Please write out the passage introducing R word for word, from "Introduction to R: .R" up to and including "pane (bottom left)".

Passage:
===============

Introduction to R

Introduction to R

  • In this course, we will review formulas, but we will use R for computational purposes.

    • Remember to refer to the lecture notes for specific code needed.
    • Code is also available on this course’s GitHub repository.
  • You can install R and RStudio if you wish; both are free.

  • We also have access to the Posit Workbench (“the server”) through HMCSE.

  • I know that this is probably the first time you are seeing R (or any sort of programming).

    • That is why we have “R lab” time built in to our course.
    • Remember that I am not looking for perfection, but for competency.

Introduction to R

  • Please download today’s activity from Canvas and log into the server.
    • Click on “New session”
    • Click on “Create session”
  • Upload today’s activity to the server:
    • In the bottom right pane, click on the white square with a golden up arrow
    • Click on “Choose file”
    • Navigate to the downloaded file
  • Open today’s activity on the server:
    • In the bottom right pane, scroll to the bottom
    • Click on the name of the .qmd file for today’s activity

Introduction to R: .R scripts

  • .R scripts:
    • Only allows code
      • Can comment out code using pound sign
    • Can run code line-by-line
    • Can run multiple lines of code at a time
    • Results output to Console window pane (bottom left)

===============

Information shown:

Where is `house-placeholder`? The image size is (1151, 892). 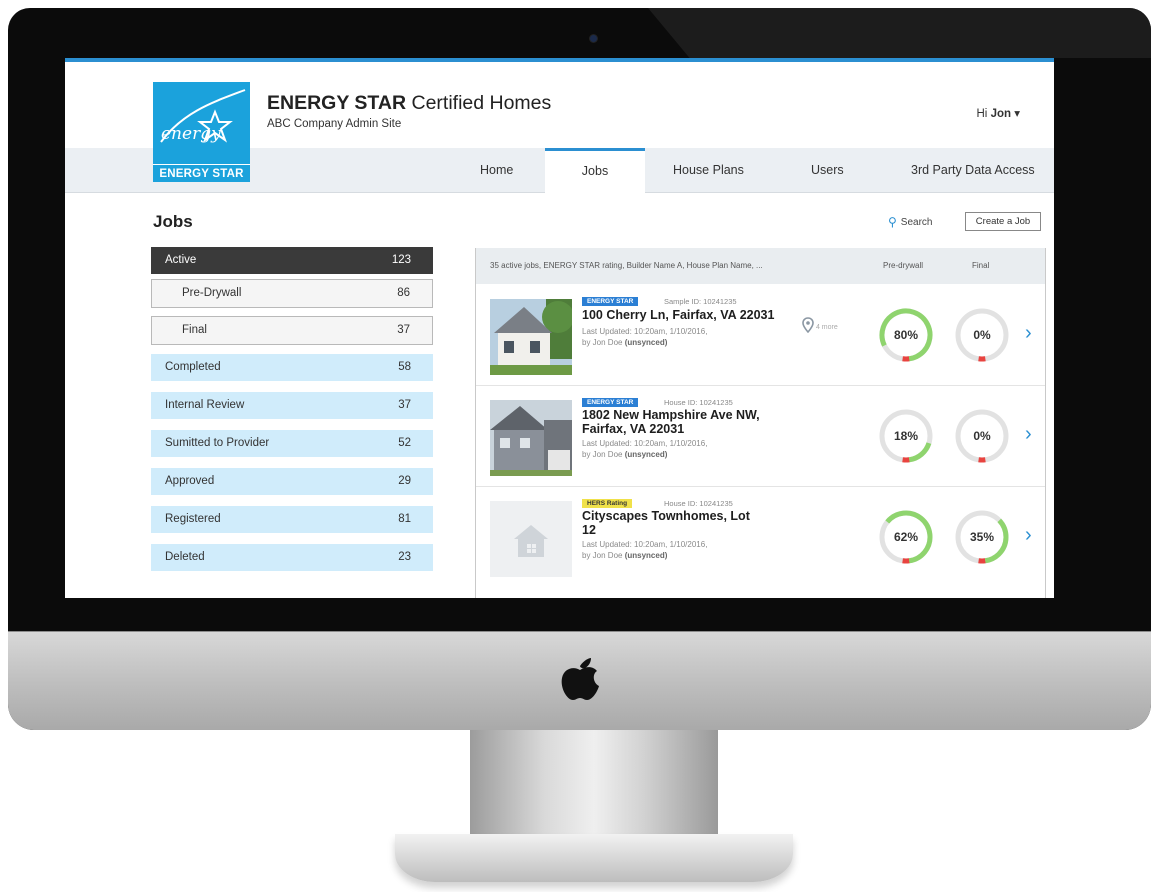
house-placeholder is located at coordinates (531, 539).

===============

Answer to the problem:
Introduction to R: .R scripts

  • .R scripts:
    • Only allows code
      • Can comment out code using pound sign
    • Can run code line-by-line
    • Can run multiple lines of code at a time
    • Results output to Console window pane (bottom left)